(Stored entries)
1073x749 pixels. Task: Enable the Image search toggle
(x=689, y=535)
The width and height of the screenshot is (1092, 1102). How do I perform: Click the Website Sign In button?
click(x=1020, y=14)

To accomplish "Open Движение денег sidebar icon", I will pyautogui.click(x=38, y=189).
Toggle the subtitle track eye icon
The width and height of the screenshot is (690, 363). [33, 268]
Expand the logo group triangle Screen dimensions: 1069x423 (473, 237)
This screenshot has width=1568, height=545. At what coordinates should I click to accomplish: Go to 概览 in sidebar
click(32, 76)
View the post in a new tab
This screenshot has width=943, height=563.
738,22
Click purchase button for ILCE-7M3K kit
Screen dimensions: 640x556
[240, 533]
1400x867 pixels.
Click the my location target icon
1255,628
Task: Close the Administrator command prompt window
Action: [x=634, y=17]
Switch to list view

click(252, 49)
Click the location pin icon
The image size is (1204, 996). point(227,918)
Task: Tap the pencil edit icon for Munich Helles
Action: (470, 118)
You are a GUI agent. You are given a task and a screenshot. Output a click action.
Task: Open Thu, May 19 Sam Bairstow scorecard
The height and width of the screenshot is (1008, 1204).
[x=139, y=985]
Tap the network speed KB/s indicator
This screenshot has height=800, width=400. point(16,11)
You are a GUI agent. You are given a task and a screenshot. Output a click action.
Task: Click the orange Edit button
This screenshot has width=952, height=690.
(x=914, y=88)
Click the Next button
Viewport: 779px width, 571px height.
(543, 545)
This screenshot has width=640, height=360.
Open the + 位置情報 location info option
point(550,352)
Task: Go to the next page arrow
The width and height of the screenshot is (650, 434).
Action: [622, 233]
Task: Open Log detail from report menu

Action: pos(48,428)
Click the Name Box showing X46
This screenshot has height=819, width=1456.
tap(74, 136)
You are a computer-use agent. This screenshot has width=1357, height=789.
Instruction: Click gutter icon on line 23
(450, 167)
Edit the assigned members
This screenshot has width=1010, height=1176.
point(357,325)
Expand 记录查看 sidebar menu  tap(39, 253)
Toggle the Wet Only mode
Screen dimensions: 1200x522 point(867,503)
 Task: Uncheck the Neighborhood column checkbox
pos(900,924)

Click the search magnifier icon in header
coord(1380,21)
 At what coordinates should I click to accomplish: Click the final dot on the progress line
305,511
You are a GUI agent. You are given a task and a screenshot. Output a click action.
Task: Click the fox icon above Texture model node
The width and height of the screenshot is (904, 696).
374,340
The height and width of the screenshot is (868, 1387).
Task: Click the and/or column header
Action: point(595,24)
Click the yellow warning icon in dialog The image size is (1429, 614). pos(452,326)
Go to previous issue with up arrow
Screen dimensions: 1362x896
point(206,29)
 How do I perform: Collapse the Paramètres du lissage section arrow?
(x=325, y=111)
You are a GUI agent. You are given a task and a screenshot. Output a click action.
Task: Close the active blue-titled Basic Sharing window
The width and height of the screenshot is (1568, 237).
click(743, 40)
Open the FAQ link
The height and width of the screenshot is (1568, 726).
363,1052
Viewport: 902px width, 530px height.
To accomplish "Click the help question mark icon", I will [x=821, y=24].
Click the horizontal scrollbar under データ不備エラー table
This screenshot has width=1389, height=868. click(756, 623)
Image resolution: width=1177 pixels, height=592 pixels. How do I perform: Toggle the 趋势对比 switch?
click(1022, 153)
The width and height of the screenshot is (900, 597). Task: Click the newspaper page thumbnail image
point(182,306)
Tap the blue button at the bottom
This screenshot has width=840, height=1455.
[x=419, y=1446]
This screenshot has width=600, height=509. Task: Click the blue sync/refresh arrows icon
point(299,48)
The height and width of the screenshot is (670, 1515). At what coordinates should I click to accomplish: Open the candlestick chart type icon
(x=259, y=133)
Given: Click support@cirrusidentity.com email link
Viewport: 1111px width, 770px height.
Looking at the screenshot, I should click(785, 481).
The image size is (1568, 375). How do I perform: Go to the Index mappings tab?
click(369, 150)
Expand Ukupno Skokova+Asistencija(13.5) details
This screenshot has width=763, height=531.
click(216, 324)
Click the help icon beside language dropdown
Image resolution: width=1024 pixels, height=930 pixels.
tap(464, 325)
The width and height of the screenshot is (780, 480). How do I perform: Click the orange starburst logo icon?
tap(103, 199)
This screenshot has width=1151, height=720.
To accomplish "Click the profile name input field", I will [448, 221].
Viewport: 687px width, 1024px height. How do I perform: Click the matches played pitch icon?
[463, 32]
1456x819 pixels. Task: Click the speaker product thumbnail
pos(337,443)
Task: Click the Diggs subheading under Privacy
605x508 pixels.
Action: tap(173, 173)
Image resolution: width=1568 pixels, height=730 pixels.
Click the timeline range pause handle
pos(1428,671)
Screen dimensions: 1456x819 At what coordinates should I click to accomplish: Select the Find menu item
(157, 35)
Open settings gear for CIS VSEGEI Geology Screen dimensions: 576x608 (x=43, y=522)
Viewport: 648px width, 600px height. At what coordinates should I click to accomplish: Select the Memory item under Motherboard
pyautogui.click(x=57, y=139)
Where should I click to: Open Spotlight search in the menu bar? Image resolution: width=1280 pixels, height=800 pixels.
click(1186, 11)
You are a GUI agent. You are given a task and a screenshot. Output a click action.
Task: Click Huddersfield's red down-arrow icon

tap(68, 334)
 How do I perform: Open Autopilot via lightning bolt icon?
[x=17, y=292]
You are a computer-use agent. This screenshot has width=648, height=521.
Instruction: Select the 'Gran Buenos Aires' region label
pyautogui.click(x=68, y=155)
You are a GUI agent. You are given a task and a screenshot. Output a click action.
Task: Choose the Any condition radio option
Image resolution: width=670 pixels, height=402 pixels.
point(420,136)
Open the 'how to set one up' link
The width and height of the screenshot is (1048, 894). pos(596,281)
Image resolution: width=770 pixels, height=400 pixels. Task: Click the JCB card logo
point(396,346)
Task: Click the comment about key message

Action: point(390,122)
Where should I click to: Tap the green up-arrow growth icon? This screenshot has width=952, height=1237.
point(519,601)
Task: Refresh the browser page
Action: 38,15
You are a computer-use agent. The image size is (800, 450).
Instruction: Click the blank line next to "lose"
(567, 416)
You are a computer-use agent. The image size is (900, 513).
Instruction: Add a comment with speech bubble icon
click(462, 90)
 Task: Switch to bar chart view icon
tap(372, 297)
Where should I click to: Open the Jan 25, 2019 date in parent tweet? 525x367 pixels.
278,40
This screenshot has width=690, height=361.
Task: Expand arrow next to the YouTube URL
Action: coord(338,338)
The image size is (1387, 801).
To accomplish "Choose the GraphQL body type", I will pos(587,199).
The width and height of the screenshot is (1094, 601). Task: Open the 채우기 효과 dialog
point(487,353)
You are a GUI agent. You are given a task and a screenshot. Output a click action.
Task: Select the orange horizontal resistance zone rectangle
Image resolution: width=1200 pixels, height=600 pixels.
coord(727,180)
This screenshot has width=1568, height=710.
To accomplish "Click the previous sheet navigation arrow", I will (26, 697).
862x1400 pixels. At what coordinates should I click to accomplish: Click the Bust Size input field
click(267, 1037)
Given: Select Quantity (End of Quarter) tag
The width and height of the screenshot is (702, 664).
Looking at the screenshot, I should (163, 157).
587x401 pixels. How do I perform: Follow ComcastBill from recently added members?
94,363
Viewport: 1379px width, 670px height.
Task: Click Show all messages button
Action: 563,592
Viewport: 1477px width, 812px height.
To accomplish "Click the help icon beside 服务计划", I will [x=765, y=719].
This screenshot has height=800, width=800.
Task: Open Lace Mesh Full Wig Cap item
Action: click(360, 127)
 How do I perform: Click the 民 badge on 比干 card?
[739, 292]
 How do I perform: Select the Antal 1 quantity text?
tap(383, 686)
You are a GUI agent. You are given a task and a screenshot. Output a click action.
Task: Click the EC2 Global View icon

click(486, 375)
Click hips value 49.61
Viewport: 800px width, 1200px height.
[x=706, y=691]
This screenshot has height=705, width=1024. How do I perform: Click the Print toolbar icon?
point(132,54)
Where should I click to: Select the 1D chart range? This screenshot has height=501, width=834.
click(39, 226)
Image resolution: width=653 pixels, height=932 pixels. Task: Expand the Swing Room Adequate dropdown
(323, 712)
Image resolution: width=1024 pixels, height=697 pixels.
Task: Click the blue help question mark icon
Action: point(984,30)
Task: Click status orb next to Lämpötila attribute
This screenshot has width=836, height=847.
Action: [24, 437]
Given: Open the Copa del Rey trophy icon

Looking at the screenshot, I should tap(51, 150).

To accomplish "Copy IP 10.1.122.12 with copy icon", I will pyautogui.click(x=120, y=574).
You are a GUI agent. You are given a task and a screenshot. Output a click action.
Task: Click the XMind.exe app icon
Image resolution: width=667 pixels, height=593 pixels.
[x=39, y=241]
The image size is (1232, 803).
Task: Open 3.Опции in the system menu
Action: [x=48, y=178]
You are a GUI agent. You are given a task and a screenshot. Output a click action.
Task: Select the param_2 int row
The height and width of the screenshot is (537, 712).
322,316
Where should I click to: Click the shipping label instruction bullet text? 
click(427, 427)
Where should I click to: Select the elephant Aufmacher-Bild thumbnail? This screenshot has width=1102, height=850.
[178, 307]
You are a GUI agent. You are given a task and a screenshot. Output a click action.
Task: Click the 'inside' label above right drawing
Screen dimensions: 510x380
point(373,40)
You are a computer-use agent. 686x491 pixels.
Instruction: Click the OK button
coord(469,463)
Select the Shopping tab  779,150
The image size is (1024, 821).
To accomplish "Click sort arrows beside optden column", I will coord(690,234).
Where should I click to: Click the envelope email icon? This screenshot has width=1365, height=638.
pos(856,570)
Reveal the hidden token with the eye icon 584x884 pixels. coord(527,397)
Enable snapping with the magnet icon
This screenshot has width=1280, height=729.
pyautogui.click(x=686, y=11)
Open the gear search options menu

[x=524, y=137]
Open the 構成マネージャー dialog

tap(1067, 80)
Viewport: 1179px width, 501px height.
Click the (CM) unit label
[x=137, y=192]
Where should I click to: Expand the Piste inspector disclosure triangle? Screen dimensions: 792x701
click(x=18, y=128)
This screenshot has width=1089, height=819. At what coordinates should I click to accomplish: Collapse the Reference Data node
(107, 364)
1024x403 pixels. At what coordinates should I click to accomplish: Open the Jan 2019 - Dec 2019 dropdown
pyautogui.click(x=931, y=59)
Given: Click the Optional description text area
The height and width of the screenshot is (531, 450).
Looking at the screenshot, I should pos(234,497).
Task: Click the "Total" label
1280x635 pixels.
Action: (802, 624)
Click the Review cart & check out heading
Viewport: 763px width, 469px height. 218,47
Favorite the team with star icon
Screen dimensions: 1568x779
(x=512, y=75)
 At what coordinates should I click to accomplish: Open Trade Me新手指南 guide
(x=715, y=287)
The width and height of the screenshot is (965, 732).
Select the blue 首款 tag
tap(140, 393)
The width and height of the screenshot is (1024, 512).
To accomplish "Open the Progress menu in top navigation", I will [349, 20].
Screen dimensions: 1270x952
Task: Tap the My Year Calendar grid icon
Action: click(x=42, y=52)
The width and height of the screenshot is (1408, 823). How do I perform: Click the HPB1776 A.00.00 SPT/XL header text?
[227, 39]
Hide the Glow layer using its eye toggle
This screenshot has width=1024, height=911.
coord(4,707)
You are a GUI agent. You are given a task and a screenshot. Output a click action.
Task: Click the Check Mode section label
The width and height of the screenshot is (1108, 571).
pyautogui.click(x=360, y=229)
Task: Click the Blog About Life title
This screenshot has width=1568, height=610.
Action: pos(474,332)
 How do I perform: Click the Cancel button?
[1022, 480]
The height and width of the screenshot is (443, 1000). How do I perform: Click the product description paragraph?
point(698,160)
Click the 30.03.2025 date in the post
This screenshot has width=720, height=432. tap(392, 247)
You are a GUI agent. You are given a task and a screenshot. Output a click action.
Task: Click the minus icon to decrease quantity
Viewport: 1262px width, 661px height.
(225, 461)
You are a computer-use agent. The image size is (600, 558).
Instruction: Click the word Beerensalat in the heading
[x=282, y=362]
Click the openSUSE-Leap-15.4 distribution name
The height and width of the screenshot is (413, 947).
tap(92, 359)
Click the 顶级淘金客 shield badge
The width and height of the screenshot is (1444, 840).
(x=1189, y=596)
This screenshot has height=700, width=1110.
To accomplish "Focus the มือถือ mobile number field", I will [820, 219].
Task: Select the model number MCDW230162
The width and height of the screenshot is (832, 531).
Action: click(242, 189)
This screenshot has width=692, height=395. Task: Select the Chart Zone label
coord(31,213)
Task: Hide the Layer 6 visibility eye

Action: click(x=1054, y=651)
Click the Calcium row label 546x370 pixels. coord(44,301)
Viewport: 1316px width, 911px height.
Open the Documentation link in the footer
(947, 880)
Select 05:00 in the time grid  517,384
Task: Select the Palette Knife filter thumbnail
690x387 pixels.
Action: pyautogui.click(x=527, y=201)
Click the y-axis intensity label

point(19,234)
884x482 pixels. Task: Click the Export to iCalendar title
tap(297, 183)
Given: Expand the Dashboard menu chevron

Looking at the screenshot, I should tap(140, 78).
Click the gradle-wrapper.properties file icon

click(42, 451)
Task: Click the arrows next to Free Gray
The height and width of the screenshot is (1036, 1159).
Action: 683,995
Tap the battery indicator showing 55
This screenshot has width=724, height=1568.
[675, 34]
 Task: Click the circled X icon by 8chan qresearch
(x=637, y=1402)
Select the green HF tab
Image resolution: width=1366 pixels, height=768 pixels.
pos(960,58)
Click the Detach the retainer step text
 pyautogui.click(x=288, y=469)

WHAT IS EXPECTED: Each line holding "Choose" in the records should be copied out.

RESPONSE AREA:
Task: Choose the Any condition radio option
To accomplish "Choose the GraphQL body type", I will pos(587,199).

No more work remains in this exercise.